High-heeled women who appear to have leapt straight from the pages of a fashion magazine stream through the sparkling lobby of the Manhattan skyscraper that houses Hearst Corporation’s international headquarters. The sound of filtered rainwater trickling down a three-storey sculpture fills the atrium of the Norman Foster-designed tower as the women ride long escalators to a set of lifts that deposit them at the offices of magazines such as Cosmopolitan, Elle and Esquire.

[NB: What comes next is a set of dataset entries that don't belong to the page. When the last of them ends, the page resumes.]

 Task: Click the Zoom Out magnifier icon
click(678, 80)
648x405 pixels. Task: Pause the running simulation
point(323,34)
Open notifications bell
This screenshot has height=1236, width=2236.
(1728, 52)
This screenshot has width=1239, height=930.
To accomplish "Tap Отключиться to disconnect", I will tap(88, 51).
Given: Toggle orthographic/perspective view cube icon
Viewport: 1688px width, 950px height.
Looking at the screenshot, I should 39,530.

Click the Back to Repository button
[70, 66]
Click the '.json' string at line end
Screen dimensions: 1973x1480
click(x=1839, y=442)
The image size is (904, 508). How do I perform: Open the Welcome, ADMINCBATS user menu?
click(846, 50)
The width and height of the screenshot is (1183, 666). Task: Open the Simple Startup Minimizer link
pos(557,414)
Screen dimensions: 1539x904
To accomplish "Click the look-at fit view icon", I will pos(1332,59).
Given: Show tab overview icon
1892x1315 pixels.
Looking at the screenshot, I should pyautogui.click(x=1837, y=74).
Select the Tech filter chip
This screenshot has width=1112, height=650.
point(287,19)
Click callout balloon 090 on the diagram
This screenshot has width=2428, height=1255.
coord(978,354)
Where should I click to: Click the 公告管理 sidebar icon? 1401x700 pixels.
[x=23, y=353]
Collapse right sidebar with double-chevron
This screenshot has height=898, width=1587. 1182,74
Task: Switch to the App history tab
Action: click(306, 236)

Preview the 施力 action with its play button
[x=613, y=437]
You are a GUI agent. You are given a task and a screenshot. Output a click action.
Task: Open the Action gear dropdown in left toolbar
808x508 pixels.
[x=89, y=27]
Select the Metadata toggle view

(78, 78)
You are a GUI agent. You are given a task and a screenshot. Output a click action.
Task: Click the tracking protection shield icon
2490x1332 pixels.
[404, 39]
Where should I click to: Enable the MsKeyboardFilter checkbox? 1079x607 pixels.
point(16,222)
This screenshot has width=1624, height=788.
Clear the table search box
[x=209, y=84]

In the executive suites on the 44th floor, the atmosphere is from another century. Frank Bennack, Hearst’s 79-year-old chief executive, walks down a quiet, wood-panelled corridor framed by an imposing portrait of the group’s founder, William Randolph Hearst, whose pioneering style built one of the world’s largest media empires. “The culture here has been a culture of innovation,” Mr Bennack says after he settles into a chair in a room furnished with Chinese vases, leather-backed volumes of Plutarch and a view of Central Park. “It doesn’t take people long to recognise that they get on-board with that change and innovation or they’re not going to be a part of the future of the company.”
For all his talk about the future, Mr Bennack will host New York’s media elite at the tower tomorrow to unveil Citizen Hearst, a documentary chronicling the company’s 125-year history.